*** Document passage
Women, as health workers, are also in a special situation concerning work overload as most of the time they are taking care not only of their full-time jobs, but also of a large share of housework. Often nurses and hospital helpers are found in precarious forms of employment.
Most women have few choices as to where they can work. They end up doing work that can be heavy, dirty, monotonous, low paid and which involves long hours of work with no access to health services. This is particularly the case of those working in the informal sector where women represent a great proportion.(5) Women are caught in a vicious circle whereby the majority lack opportunities for education or have few qualifications, especially those from the lower economic levels.
Women workers' health and human variability
Working conditions and the working environment are sources of health hazards for both men and women. In general terms there is no great difference between men's and women's biological response to physical, biological or chemical hazards. The average strength of men is not so different from that of women, some women can be even stronger than men.(6)
Gender-based criteria for the division of work are supported by traditional cultural assumptions. The approach to women's health is based on a biomedical model(7) and conventional postulates on health and human capabilities. Consequently, very little attention has been paid to the social or environmental aspects of women's ill health.
******
*** Provided records
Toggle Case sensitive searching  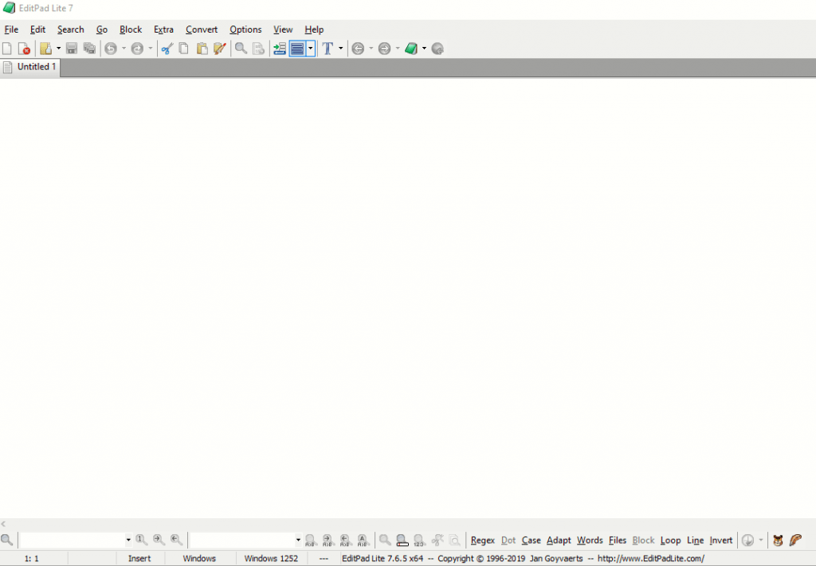[531, 540]
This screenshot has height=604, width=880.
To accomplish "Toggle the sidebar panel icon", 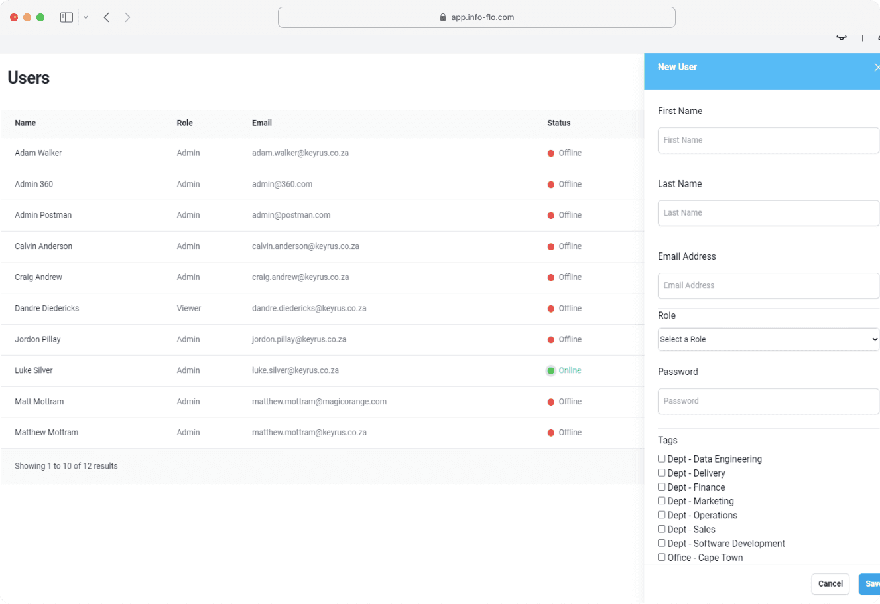I will [x=66, y=17].
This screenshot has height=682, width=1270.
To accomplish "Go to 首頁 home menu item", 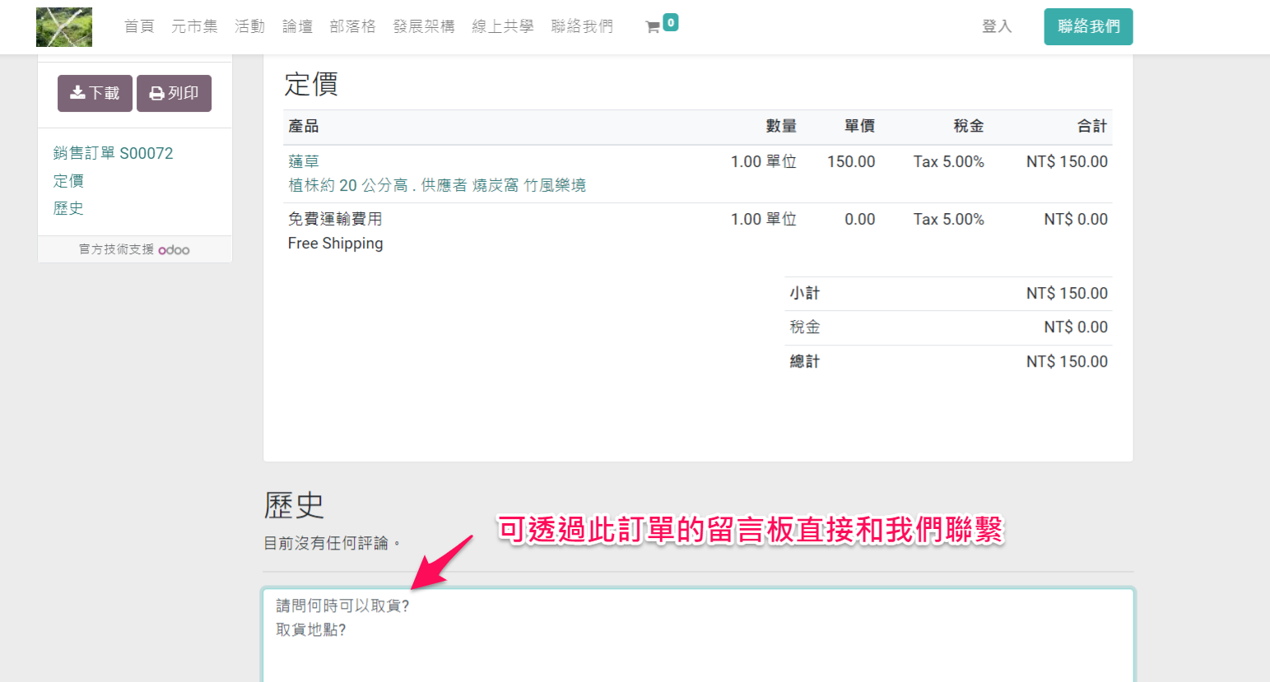I will (139, 26).
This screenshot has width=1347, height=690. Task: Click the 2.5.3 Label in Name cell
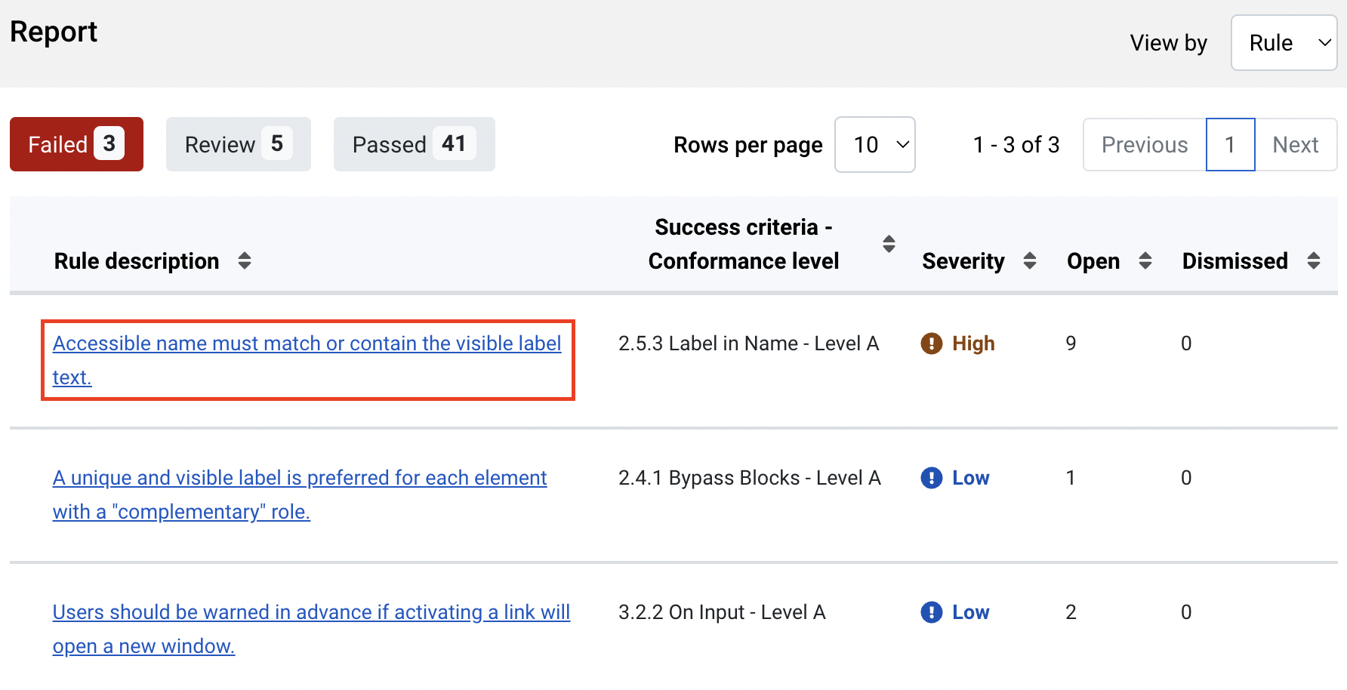(x=748, y=343)
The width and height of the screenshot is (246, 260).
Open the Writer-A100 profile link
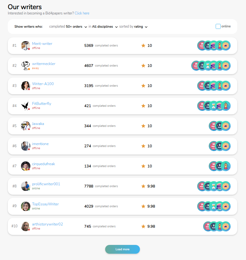(43, 84)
******
To do:
A. In the passage on women workers' health, what model is the approach to women's health said to be based on?
B. Resume the passage on women workers' health, picking up right after its final sentence.
The records come from a separate source and have no connection to the text.

Numbered responses:
A. A biomedical model.

B.
Health hazards of women workers have been traditionally under-estimated because occupational safety and health standards and exposure limits to hazardous substances are based on male populations and laboratory tests.(8)
When sex differences have been explored, the focus has been on the physical differences between the male and female reproductive systems, or on assumed differences between men's and women's psychology. Only in the last 15 years gender-oriented research on health aspects has been developed demonstrating that differences among working populations are mainly based on individual human variability rather than on biological differences between sexes.(9)
The differential response of women to health hazards is essentially due to the various work-related risks that women face according to the specific type of work they do and on the multiple roles they have in society.
Segregation by occupation leads to exposure to particular occupational health and safety hazards. The type of health risks women face are associated with their specific working conditions. Certain health disorders are related to occupations or industries which employ large numbers of women workers. For example, a high proportion of back injuries of women working in the health sector is related to the nature of the work and the concentration of women workers in nursing.
Due to the multiple roles they have in society, women workers have special needs concerning nutrition, lifestyle and reproductive health. Women have a dual reproductive and economic role as unpaid workers at home and in the fields, and as paid workers outside the household. A woman works an average of one to three hours per day longer than a man in the same society.(10)
Many women suffer from excessively long hours of work and they usually have to do the predominant share of the housework as well. Special health problems can arise from this situation including stress, chronic fatigue, premature aging and other psycho-social and health effects.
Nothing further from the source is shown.